Your Guide to Retirement Planning : 4 steps to plan your retirement
Retirement is the goal that every working man and woman aims for in their life. It is the chapter in your life where you can rest after a lifetime of hard work. No more early mornings, no more stressful meetings and no more nightmarish deadlines, just relaxation. But what will you do if you run out of money during your retirement? What if you find yourself spending more than you did while you had a job? How will you be able to fund this new chapter in your life?
If you retired without planning for it, you will find yourself falling into these harrowing pitfalls. That is why retirement planning is vital.
Understanding Retirement Planning
The essence of retirement planning is to make sure you are financially stable while you enjoy your retirement. It is a simple proposition preretirement, as most of your income comes from your job’s salary. But when you are retired and no longer have that salary, things become more complex. You need to figure out what you will spend throughout your retirement, and where the income will come from. And most importantly, you will need to figure out if this source of income will last your entire retirement.
While it is never too late to start planning for your retirement, the sooner you begin the better. This will lessen the tax on your lifestyle and current finances as you prepare for your future. Here are four key steps to planning for your retirement.
1: Perceive Your Goal
The average retirement lasts about 20 years, and you will be expected to fund yourself throughout those years. Now, how much do you spend in one year? Multiply your annual budget by 20 to see how much you will need to live comfortably upon your retirement. There is also the 80% rule. It states that that you will annually spend 80% of your gross income from your final year at work to retire comfortably. Ultimately, these two ideas are just guidelines rather than hard rules. Everyone’s retirement budget is different: but the two guidelines provide a baseline for your retirement spending calculations.

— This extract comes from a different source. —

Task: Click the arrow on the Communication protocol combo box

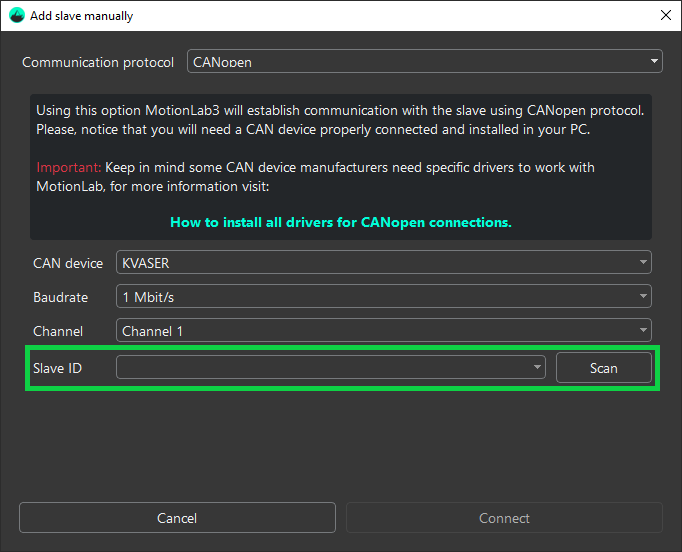Action: pos(654,62)
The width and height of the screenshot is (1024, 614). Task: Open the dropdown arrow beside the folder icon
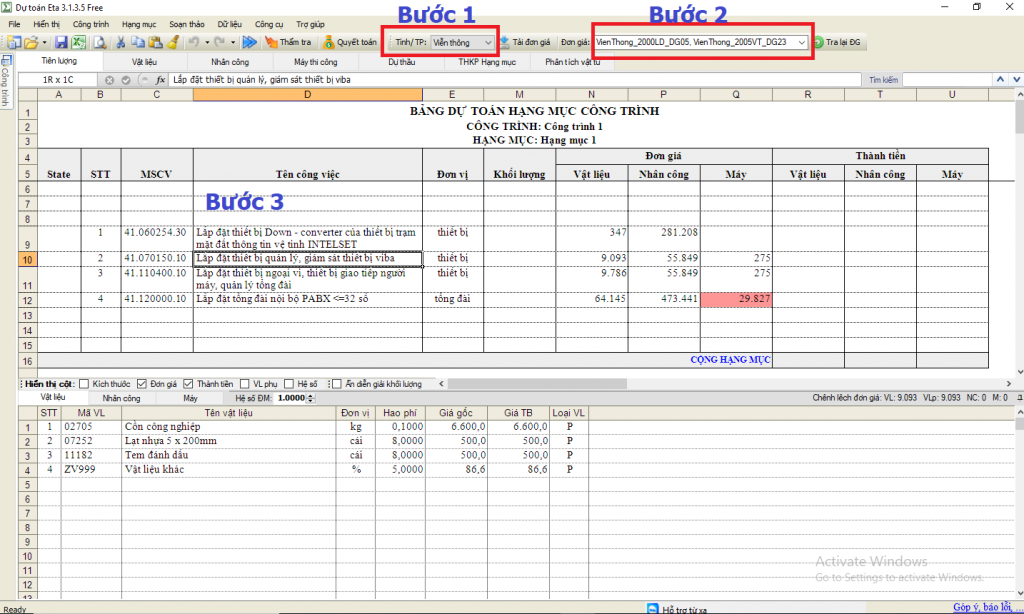tap(45, 42)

The approximate number from your calculations is now your retirement goal: how much you need to live your retirement to the fullest.
2: Start Saving
The average retirement age is between 60 and 65. From the moment when you start planning, up until you retire, you need to start saving money so that it can fund your retirement. This is why it is better to start your retirement planning when you are younger as it means you need to save less per year (or on the flipside, it also gives the opportunity to gather more money for your retirement, allowing you to possibly increase your retirement income goals).
While it is not common in Nigeria, some companies will help with saving for retirement through a pension plan. A pension plan is a retirement account where you will contribute 8% or more of your salary and the company will contribute an extra 10% of your salary to this account, so you may use it when you retire. If your company does not offer such plans, try to suggest for one to be put in place.
3: Start Investing
There is always the danger that no matter how much you save, it will not be enough to fuel the life you hope to live during your retirement. After all, unforeseen events like emergencies or currency inflation could affect your savings in a way you did not see coming. That is why you also need another source of income as well as your savings, so that you can add to your stockpile of funds. A valid option that some people take is seeking part time work, but if working during your retirement is not for you, that is where investments come in. Try to invest in different promising options to diversify your portfolio, increasing the likelihood of profitable returns.
4: Hire A Retirement Partner
Retirement planning is a complex process which will affect your life when you are financially at your most vulnerable. Any mistake made could have dire consequences for you and those who rely on you. That is why the best course of action is to not plan your retirement alone and choose a retirement partner who can help you fund that chapter in your life.
There are excellent financial services partner you can hire to help you plan for your retirement. With profound knowledge and understanding of both domestic and international financial markets, they use a squad of extensively skilled portfolio managers, acclaimed research analysts, prudent risk management approaches to achieve optimal returns for their clients while adeptly handling risk.
It’s very important to always carry out due diligence when choosing a financial service partner.